MySQL 5.5 : Which one of the following is a better storage for a text/varchar field in innodb? -
requirement :
page#1 -> display users , 1-2 line preview of latest 10 blog posts
page#2 -> display single blogpost total text.
method 1 :
mysql table -> userid -> varchar 50 post_id -> integer post_title -> varchar 100 post_description -> varchar 10000
for page#1 , select user_id, post_title , post_description blog_table . , substring of post_description used show preview in listing.
for page#2 , select user_id , post_title, post_description post_id = n
method 2 :
mysql table -> userid -> varchar 50 post_id -> integer post_title -> varchar 100 post_brief -> varchar 250 post_description -> text
for page#1 , select user_id, post_title , post_brief blog_table .

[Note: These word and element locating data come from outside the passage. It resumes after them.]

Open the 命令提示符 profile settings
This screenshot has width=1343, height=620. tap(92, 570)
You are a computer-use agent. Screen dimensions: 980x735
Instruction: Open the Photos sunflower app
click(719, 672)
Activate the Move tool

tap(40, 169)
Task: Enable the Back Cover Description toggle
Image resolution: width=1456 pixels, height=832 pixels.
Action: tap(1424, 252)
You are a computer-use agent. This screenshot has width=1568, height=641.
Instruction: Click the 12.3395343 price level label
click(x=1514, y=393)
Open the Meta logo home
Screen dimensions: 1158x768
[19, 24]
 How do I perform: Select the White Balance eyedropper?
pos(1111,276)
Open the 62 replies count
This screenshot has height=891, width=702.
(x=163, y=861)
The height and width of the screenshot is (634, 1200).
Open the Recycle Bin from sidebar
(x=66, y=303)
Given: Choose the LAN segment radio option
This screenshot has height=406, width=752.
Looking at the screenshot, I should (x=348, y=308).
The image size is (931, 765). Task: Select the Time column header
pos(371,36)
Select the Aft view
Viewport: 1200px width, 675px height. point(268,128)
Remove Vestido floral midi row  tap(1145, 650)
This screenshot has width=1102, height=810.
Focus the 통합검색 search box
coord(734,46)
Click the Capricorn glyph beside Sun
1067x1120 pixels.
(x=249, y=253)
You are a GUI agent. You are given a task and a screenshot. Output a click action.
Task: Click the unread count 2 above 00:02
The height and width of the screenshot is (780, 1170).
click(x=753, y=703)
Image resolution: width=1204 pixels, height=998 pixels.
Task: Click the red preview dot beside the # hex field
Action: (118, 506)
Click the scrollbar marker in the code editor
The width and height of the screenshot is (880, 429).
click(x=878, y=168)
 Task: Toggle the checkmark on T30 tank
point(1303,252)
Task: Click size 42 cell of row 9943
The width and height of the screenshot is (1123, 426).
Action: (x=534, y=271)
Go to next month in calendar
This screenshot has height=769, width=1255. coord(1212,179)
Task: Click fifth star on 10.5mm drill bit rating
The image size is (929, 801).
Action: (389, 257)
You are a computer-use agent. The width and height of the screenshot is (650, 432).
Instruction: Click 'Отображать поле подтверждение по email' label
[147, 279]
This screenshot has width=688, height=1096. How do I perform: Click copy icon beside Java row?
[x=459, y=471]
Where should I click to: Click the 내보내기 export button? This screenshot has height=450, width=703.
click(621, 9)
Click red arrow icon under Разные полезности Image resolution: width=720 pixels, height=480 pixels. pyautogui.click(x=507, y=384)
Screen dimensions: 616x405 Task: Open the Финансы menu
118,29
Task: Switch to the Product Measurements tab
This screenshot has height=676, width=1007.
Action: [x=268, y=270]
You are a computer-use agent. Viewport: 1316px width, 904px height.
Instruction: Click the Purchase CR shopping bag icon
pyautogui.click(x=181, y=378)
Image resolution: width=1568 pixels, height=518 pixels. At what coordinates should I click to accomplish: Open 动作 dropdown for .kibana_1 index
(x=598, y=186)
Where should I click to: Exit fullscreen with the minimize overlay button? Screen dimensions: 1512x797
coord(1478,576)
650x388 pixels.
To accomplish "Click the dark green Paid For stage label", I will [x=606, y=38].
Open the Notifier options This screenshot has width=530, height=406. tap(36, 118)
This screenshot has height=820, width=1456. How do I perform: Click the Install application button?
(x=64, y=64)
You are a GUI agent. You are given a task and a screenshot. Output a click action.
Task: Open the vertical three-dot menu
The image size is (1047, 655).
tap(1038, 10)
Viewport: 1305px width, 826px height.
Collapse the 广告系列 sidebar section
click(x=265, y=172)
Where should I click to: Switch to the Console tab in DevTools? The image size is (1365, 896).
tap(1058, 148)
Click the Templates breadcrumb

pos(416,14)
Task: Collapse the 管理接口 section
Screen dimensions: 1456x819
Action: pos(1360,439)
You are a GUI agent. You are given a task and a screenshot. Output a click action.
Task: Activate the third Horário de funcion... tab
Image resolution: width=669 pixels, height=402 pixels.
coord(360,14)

for page#2 , select user_id , post_title, post_description post_id = n
does storing 2 columns, 1 brief varchar , 1 total text ( since accesses file scheme , , should queried when needed ) , worth performance benefit ?
since, method 2, store pointer text in row, whereas method 1 store total varchar 10k string in row. impact amount of table info can reside in ram , hence impact read performance of queries ?
the performance of sql queries depends on joins, clauses, grouping bys , order bys, not on columns retrieved. columns have noticable effect on query's speed if more info retrieved might have go on network processed programming language. not case here.
short answer: difference in performance between 2 proposed setups small.
for speed, post_id
column should have (unique) index. not selecting, sorting or grouping other column, info can come straight table, fast process.
you talking "pages" here, i'm guessing going presented users - seems unlikely want show table of thousands of blog posts on same page human, therefor have order and/or limit clauses in statements didn't include in question.
but lets bit deeper whole thing. lets assume reading tons of text columns straight hard disk, wouldn't nail drive's maximum reading speed? wouldn't retrieving varchar(250) faster, since saves left() call?
we can left() phone call off table real quick. string functions fast - after all, cpu cutting off of data, fast process. times when produce noticable delay when they're used in clauses, joins etc., not because functions slow, because have run lots (possibly millions) of times in order produce single row of results, , more so, because uses prevent database using indexes properly.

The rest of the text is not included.